The truth is that character arcs are actually relatively simple to pull off.
We've already explored how to develop a character's External ARC (Action, Reaction, Consequences).
Read ScreenCraft's Action, Reaction, Consequences: Exploring Your Hero's External ARC!
Here we delve into what we call your character's Internal ARC (Acceptance, Revelation, Contentment), using the feature film First Blood as an example.
What Is an Internal ARC?
An internal character arc encompasses the unconscious or ignored inner emotions of your protagonist and how they change throughout the story.
The internal arc cannot exist without the external arc, which is present within the story arc specific to your main protagonist. Their external arc encompasses everything that is showcased externally within the confines of your cinematic story.
Your protagonist has to go through something physical for all to see. Without an external arc, there's nothing that can be shown on the screen.
But the external arc invites audiences into the inner emotions of the character. Without external actions, reactions, and consequences, we won't get a chance to see them change within (internal arc).
If an external arc is what we see the character go through physically, the internal arc is what we feel the character going through, primarily because internal arcs are what offer the protagonist a chance to connect with the audience through empathy and catharsis.
We relate to characters primarily not through their external arcs (unless we've been through the physical conflicts the protagonist is experiencing), but through their internal arcs because emotions are universal.
We can't relate to Luke Skywalker traveling to the stars to take on an Empire. But we can relate to — or empathize with — a boy coming of age and searching for purpose in his life.
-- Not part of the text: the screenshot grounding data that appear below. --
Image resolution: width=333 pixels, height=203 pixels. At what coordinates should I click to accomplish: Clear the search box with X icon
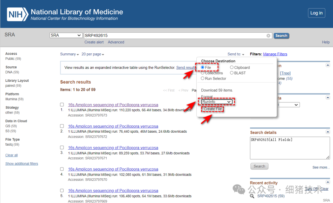(x=269, y=36)
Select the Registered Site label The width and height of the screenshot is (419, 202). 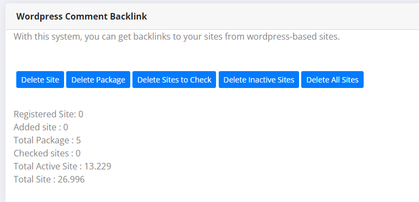coord(45,115)
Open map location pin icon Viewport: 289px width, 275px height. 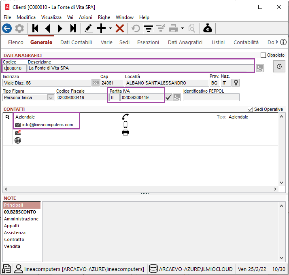point(236,83)
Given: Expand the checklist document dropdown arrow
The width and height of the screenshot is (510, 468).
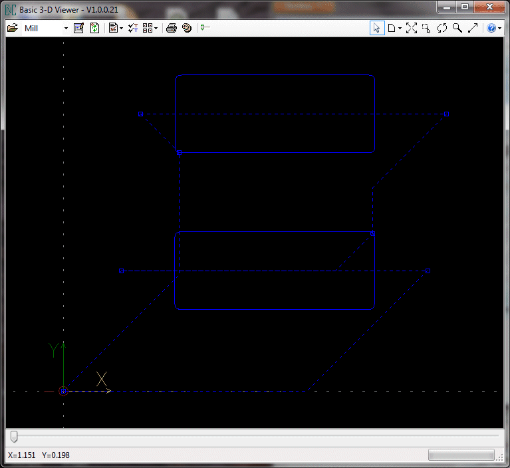Looking at the screenshot, I should click(121, 29).
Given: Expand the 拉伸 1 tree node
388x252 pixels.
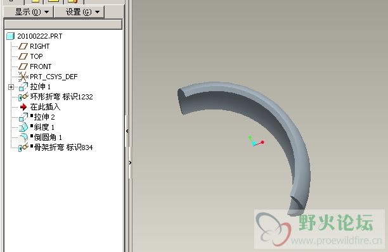Looking at the screenshot, I should [x=11, y=87].
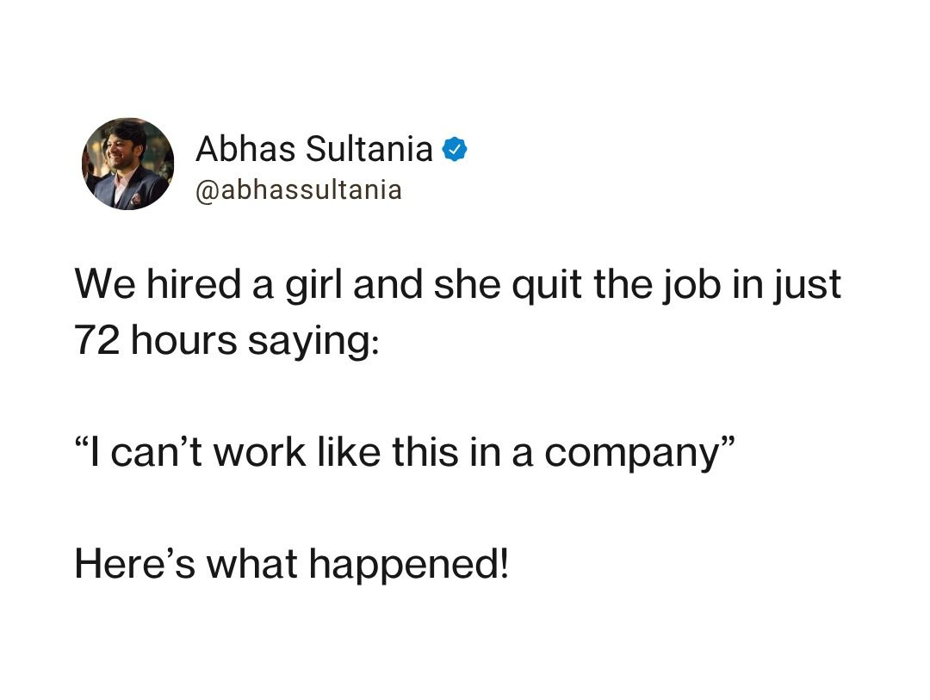Click the word "quit" in the tweet
Viewport: 930px width, 700px height.
(x=548, y=287)
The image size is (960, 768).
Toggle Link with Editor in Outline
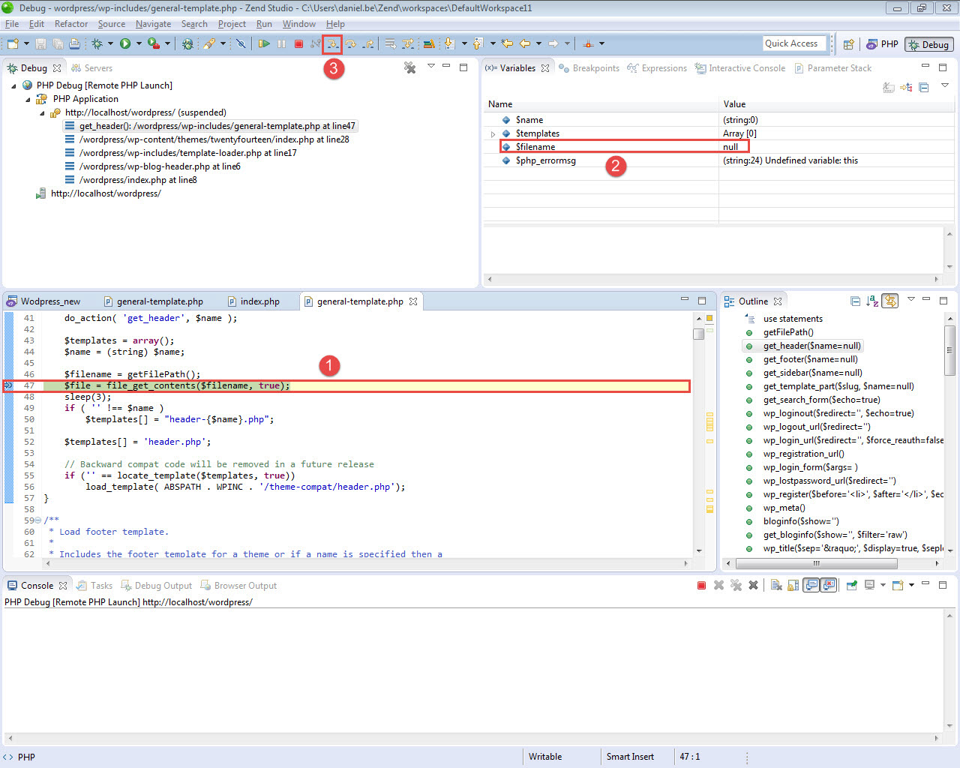(890, 302)
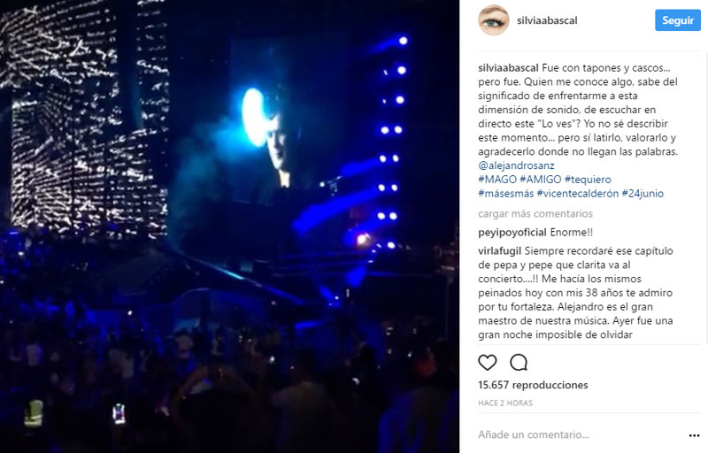
Task: Open silviaabascal name in the caption
Action: [x=508, y=67]
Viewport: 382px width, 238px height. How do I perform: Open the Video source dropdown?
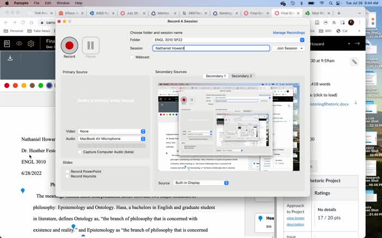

We can't relate to a police detective trapped within Nakatomi Tower while battling terrorists and trying to save innocent hostages. But we can relate to — or empathize with — a man struggling to repair his marriage and later discovering that he could have done so much more to salvage it before this disaster hit.
And in the case of our study subject, First Blood, we can't relate to a Special Forces Vietnam Veteran taking on local police, state police, and the National Guard. But we can relate to — or empathize with — a man that feels that he has no place in the home country that he has returned to.
So with all of that in mind, we've created an ARC acronym and break it down to three easily applied directives. If you apply these directives to your protagonist — as well as to the story within your screenplay that directly involves them — you'll see how easy it is to create compelling and engaging character arcs.
Acceptance
In First Blood, we open in Rambo's ordinary world. He's a Vietnam Veteran trying to reunite with the other sole surviving member of his platoon. He discovers that his friend is dead. He's now the last one of them.
It's often important to open your story within your protagonist's ordinary world in the opening pages of your script because it showcases the beginning of their internal arc.
Rambo has accepted his fate. He's the only one left. No one will ever be able to relate to what he went through in Vietnam — not even other Veterans.
So he walks the highways of his home country. He doesn't even bother holding out his thumb for a ride, knowing that nobody is going to take a chance on picking him up — especially with the service jacket he's wearing.
This is the beginning of Rambo's internal arc.
Always start your story with a glimpse into your protagonist's ordinary world before the direct conflict of your story (the beginning of your character's external arc) is thrown at them. It gives the audience context to compare and contrast where they were before the conflict hit them, and where they are after.
Revelation
Your protagonist's internal arc needs to make a turn from their acceptance of their situation at the beginning of the story.
As they are dealing with the conflict that they've chosen to deal with or have been forced to deal with, their acceptance will be tested. Their world will be rocked. What they believed to be an acceptable attitude, situation, or existence will be tossed, turned, and flipped because of external factors.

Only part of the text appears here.